▸ Prompt
Copy out, word for word, only the lines of the records that start with the line containing "Given: Click the Rotate tool icon" and run through the line containing "Looking at the screenshot, I should (x=347, y=330).", including both of those lines.

──────

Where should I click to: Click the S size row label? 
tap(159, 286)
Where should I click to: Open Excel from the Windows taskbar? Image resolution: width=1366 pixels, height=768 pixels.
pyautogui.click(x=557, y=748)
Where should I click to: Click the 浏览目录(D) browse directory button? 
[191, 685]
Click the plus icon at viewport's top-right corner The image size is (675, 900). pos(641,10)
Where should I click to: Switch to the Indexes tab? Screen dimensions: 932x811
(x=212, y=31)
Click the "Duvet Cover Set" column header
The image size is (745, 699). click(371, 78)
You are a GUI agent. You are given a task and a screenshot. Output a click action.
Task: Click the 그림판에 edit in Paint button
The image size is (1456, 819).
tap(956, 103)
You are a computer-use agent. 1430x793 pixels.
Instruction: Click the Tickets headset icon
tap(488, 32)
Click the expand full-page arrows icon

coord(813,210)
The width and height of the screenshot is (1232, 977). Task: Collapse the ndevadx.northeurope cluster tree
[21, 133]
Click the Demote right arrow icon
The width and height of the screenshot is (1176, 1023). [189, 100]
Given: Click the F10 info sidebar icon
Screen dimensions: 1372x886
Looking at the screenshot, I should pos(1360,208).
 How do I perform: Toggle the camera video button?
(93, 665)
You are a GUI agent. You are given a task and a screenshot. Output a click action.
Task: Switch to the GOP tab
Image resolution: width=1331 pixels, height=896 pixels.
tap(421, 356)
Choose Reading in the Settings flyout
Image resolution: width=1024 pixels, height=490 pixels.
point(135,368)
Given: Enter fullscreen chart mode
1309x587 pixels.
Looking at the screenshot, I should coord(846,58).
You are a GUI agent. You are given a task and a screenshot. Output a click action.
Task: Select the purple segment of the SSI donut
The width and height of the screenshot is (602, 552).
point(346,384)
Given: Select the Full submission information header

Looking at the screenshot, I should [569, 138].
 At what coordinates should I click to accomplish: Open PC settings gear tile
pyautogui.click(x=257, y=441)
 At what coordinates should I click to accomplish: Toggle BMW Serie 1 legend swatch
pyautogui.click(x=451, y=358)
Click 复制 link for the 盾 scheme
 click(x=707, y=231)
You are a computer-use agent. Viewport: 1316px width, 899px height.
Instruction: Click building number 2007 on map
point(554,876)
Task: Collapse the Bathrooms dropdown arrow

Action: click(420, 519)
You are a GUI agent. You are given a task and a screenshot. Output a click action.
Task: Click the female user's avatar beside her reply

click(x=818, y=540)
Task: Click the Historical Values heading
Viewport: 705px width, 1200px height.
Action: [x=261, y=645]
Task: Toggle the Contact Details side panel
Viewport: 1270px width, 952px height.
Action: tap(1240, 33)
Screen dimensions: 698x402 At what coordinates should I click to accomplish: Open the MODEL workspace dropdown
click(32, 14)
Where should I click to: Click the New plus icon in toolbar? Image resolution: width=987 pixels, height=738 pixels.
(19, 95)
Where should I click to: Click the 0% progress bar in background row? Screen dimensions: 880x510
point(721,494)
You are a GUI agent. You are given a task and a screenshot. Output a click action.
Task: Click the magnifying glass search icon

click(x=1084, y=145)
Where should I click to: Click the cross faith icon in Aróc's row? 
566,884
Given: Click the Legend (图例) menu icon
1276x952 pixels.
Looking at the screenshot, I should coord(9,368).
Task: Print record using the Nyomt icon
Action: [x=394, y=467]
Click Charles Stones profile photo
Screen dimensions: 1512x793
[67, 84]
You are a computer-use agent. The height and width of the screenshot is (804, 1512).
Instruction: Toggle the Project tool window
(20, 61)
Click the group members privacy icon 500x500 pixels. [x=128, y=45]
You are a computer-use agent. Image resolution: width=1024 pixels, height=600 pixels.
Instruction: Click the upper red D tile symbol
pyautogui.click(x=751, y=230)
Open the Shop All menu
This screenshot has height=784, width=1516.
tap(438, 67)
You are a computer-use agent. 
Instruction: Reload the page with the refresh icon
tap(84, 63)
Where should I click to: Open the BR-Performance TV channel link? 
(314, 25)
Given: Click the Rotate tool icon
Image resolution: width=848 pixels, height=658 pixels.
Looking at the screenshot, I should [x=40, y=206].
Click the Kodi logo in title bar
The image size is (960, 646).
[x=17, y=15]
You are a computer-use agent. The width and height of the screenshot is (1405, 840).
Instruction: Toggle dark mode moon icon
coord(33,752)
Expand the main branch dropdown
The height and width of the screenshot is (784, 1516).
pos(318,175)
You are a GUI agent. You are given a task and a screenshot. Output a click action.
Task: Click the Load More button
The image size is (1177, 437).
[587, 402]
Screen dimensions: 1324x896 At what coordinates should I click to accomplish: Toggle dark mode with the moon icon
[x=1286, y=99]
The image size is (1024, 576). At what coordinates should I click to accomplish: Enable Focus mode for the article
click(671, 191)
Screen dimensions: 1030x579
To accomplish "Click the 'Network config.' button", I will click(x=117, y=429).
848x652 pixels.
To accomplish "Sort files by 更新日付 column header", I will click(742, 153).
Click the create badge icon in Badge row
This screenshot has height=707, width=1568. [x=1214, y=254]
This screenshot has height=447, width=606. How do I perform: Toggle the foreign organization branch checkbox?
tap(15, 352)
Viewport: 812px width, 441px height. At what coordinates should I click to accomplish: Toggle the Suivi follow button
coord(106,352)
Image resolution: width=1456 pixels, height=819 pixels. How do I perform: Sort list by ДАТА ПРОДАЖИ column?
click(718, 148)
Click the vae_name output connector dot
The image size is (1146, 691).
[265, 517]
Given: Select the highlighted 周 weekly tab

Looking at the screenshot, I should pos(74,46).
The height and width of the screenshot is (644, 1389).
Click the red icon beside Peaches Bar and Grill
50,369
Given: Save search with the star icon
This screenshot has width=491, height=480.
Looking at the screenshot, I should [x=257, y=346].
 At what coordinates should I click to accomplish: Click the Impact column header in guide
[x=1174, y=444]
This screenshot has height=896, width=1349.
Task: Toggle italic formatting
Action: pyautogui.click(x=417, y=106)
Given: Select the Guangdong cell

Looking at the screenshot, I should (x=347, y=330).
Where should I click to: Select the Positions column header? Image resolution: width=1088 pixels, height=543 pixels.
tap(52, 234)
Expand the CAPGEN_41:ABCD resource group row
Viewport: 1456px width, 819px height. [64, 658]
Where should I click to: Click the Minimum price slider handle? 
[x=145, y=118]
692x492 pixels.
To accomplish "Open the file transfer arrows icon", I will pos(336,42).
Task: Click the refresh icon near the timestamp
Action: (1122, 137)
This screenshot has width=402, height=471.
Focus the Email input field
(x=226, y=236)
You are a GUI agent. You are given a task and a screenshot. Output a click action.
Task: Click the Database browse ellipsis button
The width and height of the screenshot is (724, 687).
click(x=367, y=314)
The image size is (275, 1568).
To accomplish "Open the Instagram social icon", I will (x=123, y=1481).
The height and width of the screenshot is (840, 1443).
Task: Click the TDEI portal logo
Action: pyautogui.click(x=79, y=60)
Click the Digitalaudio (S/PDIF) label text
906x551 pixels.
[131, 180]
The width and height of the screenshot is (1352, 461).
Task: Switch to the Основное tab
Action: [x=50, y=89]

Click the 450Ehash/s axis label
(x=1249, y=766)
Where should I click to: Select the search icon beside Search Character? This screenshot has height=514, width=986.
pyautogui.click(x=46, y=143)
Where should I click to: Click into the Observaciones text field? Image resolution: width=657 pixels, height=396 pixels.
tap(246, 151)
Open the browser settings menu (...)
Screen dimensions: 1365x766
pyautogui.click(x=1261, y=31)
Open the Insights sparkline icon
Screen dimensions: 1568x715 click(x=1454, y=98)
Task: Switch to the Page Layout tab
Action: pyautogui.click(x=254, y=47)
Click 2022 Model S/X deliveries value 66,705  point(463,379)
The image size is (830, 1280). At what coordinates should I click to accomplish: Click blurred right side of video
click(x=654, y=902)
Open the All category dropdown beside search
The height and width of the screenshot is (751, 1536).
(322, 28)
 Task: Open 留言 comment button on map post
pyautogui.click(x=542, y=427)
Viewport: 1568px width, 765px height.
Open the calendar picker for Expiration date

──────

▸ Response to the task
Given: Click the Rotate tool icon
Image resolution: width=848 pixels, height=658 pixels.
Looking at the screenshot, I should [x=40, y=206].
Click the Kodi logo in title bar
The image size is (960, 646).
[x=17, y=15]
You are a computer-use agent. The width and height of the screenshot is (1405, 840).
Instruction: Toggle dark mode moon icon
coord(33,752)
Expand the main branch dropdown
The height and width of the screenshot is (784, 1516).
pos(318,175)
You are a GUI agent. You are given a task and a screenshot. Output a click action.
Task: Click the Load More button
The image size is (1177, 437).
[587, 402]
Screen dimensions: 1324x896 At what coordinates should I click to accomplish: Toggle dark mode with the moon icon
[x=1286, y=99]
The image size is (1024, 576). At what coordinates should I click to accomplish: Enable Focus mode for the article
click(671, 191)
Screen dimensions: 1030x579
To accomplish "Click the 'Network config.' button", I will click(x=117, y=429).
848x652 pixels.
To accomplish "Sort files by 更新日付 column header", I will click(742, 153).
Click the create badge icon in Badge row
This screenshot has height=707, width=1568. [x=1214, y=254]
This screenshot has height=447, width=606. How do I perform: Toggle the foreign organization branch checkbox?
tap(15, 352)
Viewport: 812px width, 441px height. At what coordinates should I click to accomplish: Toggle the Suivi follow button
coord(106,352)
Image resolution: width=1456 pixels, height=819 pixels. How do I perform: Sort list by ДАТА ПРОДАЖИ column?
click(718, 148)
Click the vae_name output connector dot
The image size is (1146, 691).
[265, 517]
Given: Select the highlighted 周 weekly tab

Looking at the screenshot, I should pos(74,46).
The height and width of the screenshot is (644, 1389).
Click the red icon beside Peaches Bar and Grill
50,369
Given: Save search with the star icon
This screenshot has width=491, height=480.
Looking at the screenshot, I should [x=257, y=346].
 At what coordinates should I click to accomplish: Click the Impact column header in guide
[x=1174, y=444]
This screenshot has height=896, width=1349.
Task: Toggle italic formatting
Action: pyautogui.click(x=417, y=106)
Given: Select the Guangdong cell

Looking at the screenshot, I should (x=347, y=330).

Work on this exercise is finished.